Frédéric Benrath, pseudonyme de Philippe Gérard, né le à Chatou et mort le [1] à Paris, est un peintre français.

Proche des mouvements de l’abstraction lyrique ou de l’expressionnisme abstrait de la deuxième moitié du vingtième siècle, nourrie du Romantisme allemand, l’œuvre de ce peintre ne peut être enfermée dans une étiquette réductrice, étant donné son évolution radicale : d'une gestuelle baroque au rythme bouillonnant des premières années, vers le dépouillement ultime des dernières années où la couleur, à la limite du monochrome, se dissout dans un espace sans limites[2]

Biographie

Les apprentissages

Bon dessinateur, il entre aux Beaux-Arts de Toulon en 1947 où il obtient le grand prix décerné par la ville de Toulon.
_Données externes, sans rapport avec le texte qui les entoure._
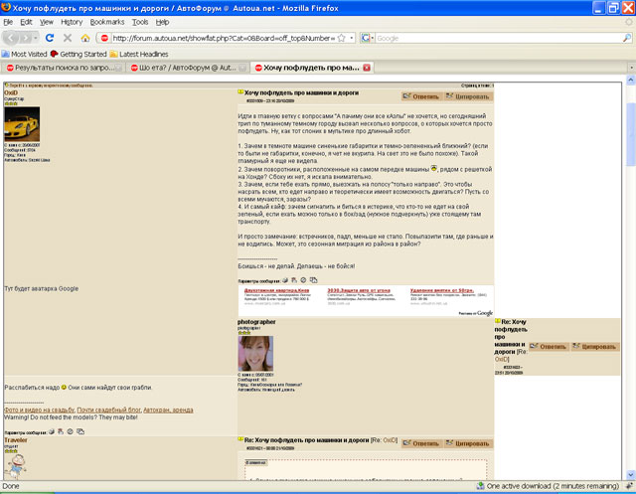
Task: Open the Getting Started bookmark
Action: point(79,54)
En 1949, à Paris il suit des cours à l’Ecole des Beaux-Arts. Déçu par cet enseignement, il poursuivra seul sa quête à travers de nombreuses lectures, des expositions et visites dans les musées et les galeries. Il découvre ainsi la richesse et la diversité des tendances picturales du Paris de l’après-guerre.

En 1953, un voyage en Allemagne le conduit au château de Benrath dont il prend le nom comme pseudonyme. Admirateur du romantisme allemand il se fait désormais prénommer Frédéric, hommage à deux figures de la culture de ce pays dont les œuvres lui sont proches: le philosophe Friedrich Nietzsche et le peintre Caspar David Friedrich [3].

Les premières rencontres et les premières expositions

En 1953 il rencontre Julien Alvard[4], critique à la revue Art d’aujourd’hui, dont il restera très proche jusqu’à la mort de celui-ci en 1972. 

En 1954 il rencontre Henri Michaux, puis la galeriste Suzanne de Coninck qui, la même année, lui organise sa première exposition personnelle dans sa galerie de Beaune. En plus d’un ensemble de peintures il y présente son long poème Le Limon[5] édité avec 10 de ses sérigraphies. Ceci souligne l’importance de la littérature pour cet artiste dont la création fut toujours inspirée de ses découvertes en philosophie ou en poésie. Cette même année il fait connaissance de René Déroudille, critique lyonnais qui le soutiendra, et participe à plusieurs expositions collectives. En 1956 il rencontre René Char et fait connaissance du philosophe Stéphane Lupasco dont les théories sur Le Principe d’antagonisme le touchent profondément.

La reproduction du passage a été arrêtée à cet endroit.